Fenomena Calon Tunggal vs Kotak Kosong di Pilkada 2020

Ilustrasi kotak suara pemilihan umum. Foto: Freepik
KERINCIEXPOSE.COM - Pemilihan Kepala Daerah (Pilkada) 2020 tampaknya akan diikuti sederet calon tunggal atau satu pasangan calon (paslon). Istilahnya, calon tersebut bakal melawan kotak kosong. Fenomena ini pun dinilai oleh berbagai pihak sebagai kemerosotan demokrasi, namun sama sekali tak bisa dihindari.

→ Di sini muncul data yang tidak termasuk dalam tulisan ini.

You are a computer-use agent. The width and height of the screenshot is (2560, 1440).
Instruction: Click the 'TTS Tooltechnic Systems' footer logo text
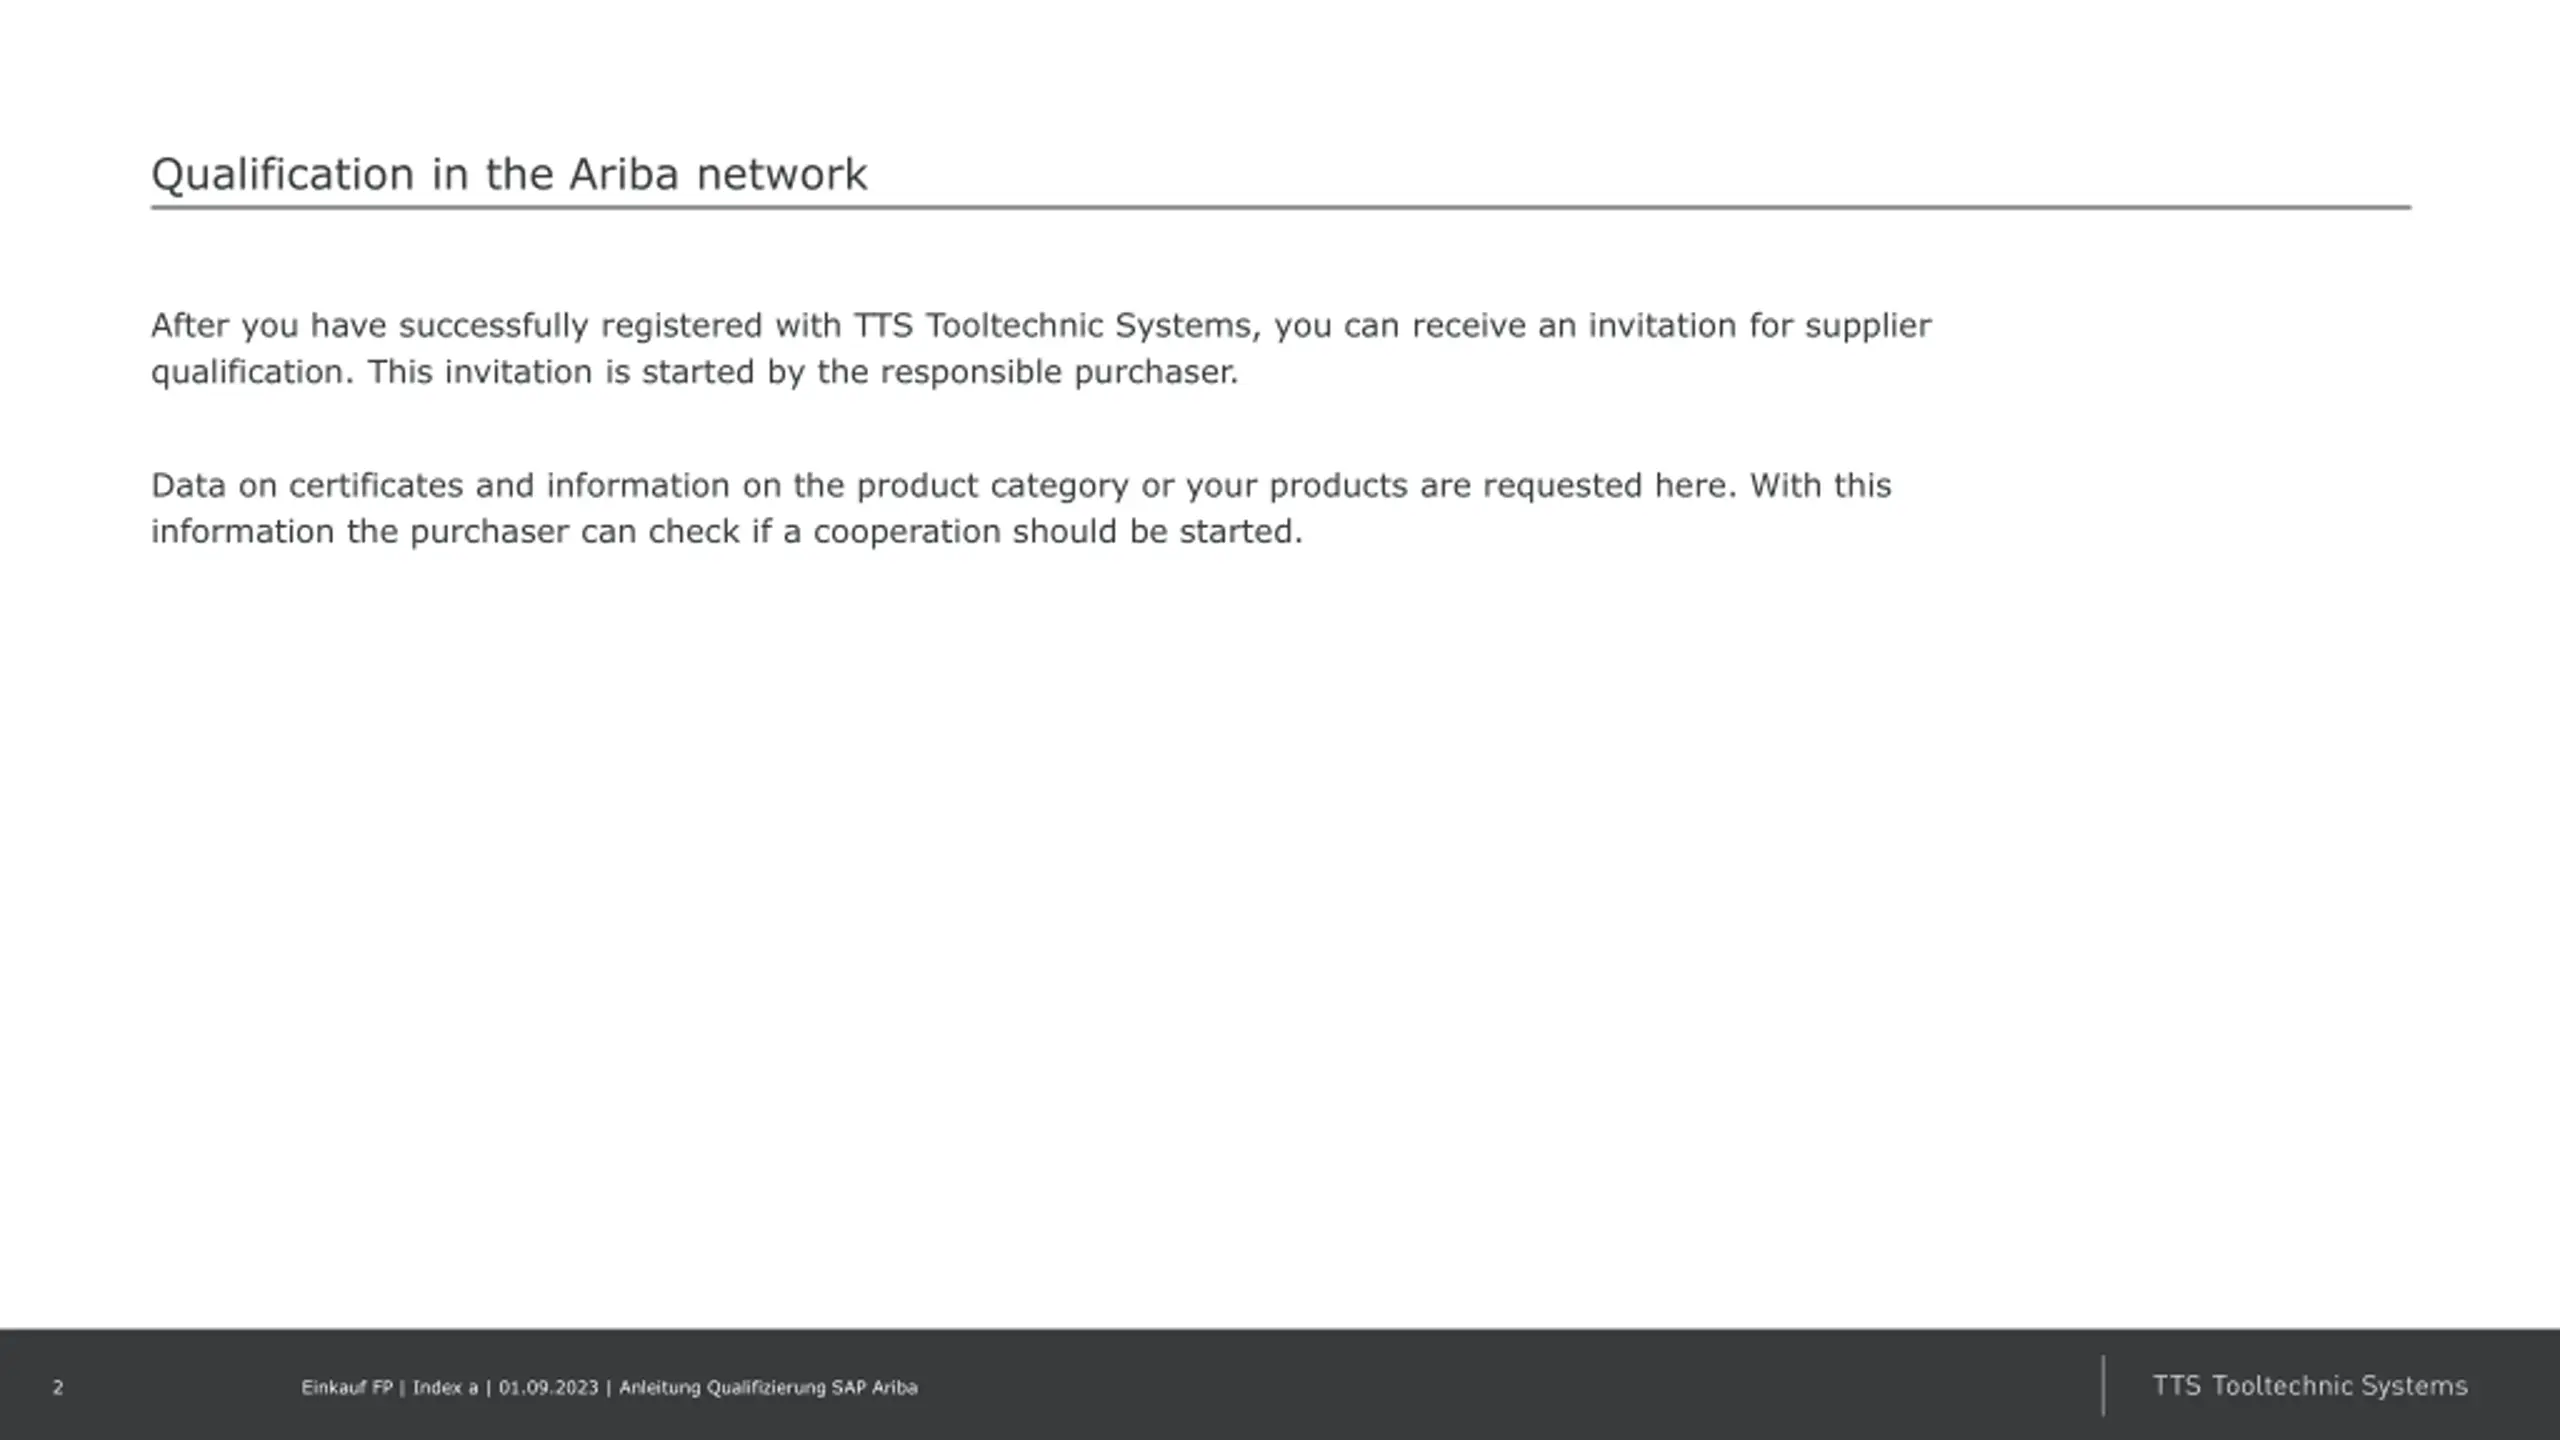(x=2310, y=1386)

"Ini menunjukkan kegagalan di internal partai politik dalam mencetak figur atau calon untuk berani maju. Dampak krisis calon figur yang diusung membuat persaingan di Pilkada juga tidak kompetitif," kata Direktur Eksekutif Pusat Sosial dan Politik Indonesia (Puspolindo) Dian Cahyani dalam keterangan persnya di Jakarta, Kamis (13/8/20).

Dian mengatakan bahwa tak menutup kemungkinan masyarakat akan menjadi apatis, jika calon kepala daerahnya hanya kotak kosong. Menurutnya, partai politik harus membuat strategi agar masyarakat tidak apatis dan menggunakan hak pilihnya.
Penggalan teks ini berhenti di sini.